Untuk Puasa dan Lebaran 2015 ini, Djoni  menjamin masyarakat tidak kekurangan stok beras karena Bulog menyiapkan 1,6 juta ton. Jumlah ini menurutnya aman untuk enam bulan kedepan. "Selain beras, Bulog juga menambah stok bahan pokok lainnya. Seperti gula pasir, bawang merah dan cabai," kata Djoni, Kamis (25/6).

PERLU BADAN KHUSUS KELOLA PANGAN - Melihat berbagai persoalan itu, Wakil Ketua Komisi IV DPR RI, Ibnu Multazam, menyarankan agar segera dibentuk Badan Otoritas Pangan suatu badan yang bertindak sebagai regulasi pengendalian pasokan dan harga seluruh pangan kebutuhan pokok (sembako).

Badan Otoritas Pangan ini menurutnya, sekaligus untuk mengurai rentang panjang penanganan pangan menjadi satu atap. Sebab selama ini Kementerian Pertanian memiliki tugas produksi pangan, sementara untuk mengumpulkan hasil prosuksi berupa gabah dan mendistribusikan beras ada pada Bulog.

"Pembentukan Badan Otoritas Pangan nantinya tidak hanya sekedar koordinasi, tapi juga bisa mengeksekusi produk yang dihasilkan oleh Kementerian Pertanian," kata Ibnu di forum yang sama.

Pendapat serupa juga disampaikan Ketua Perhimpunan Ekonomi Pertanian Indonesia, Bustanul Arifin.
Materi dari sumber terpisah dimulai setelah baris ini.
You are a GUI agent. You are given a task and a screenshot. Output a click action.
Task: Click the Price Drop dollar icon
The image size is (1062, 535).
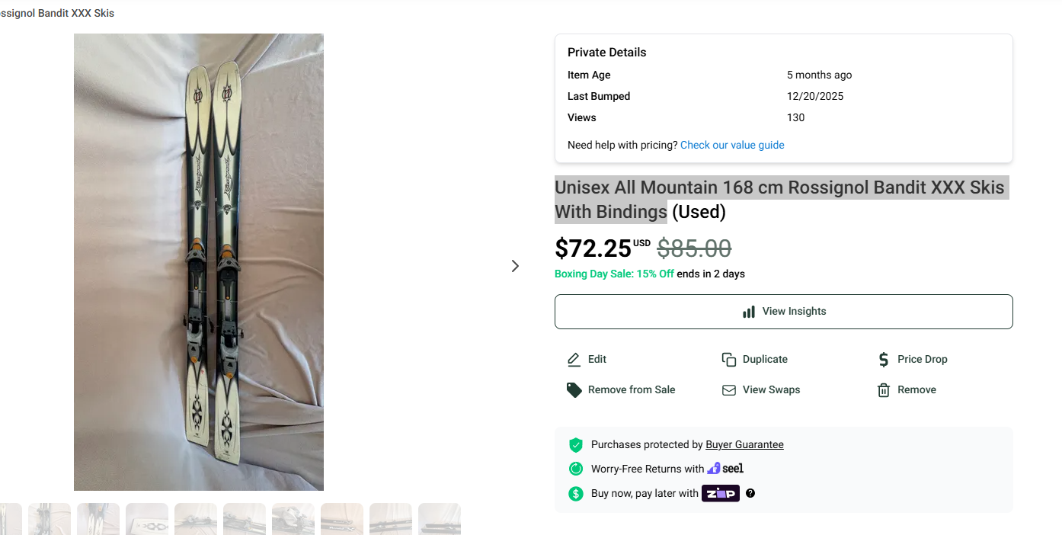click(x=884, y=360)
Alasannya saat ini ada banyak lembaga, kementerian yang terlibat menagani pangan. Mulai dari Perum Bulog, Badan Ketahanan Pangan Kementan, Menteri Keuangan, hingga Kementerian Sosial. Setelah Bulog mengumpulkan gabah (operator) hasil produksi Kementerian Pertanian, selanjutnya berpindah kepada Kementerian Sosial (Kemensos) sebagai regulator raskin.

Badan itu, lanjutnya, bisa berupa Badan Otoritas Pangan Nasional berupa penguatan dari Badan Ketahanan Pangan Kementan (BKP) yang sudah ada. Atau bisa membentuk lembaga khusus yang bukan BUMN atau disebut Lembaga Pemerintah Non Kementerian yang dipimpin setingkat menteri. "Yang ketiga bisa menghidupkan kembali Dewan Ketahanan Pangan," terangnya.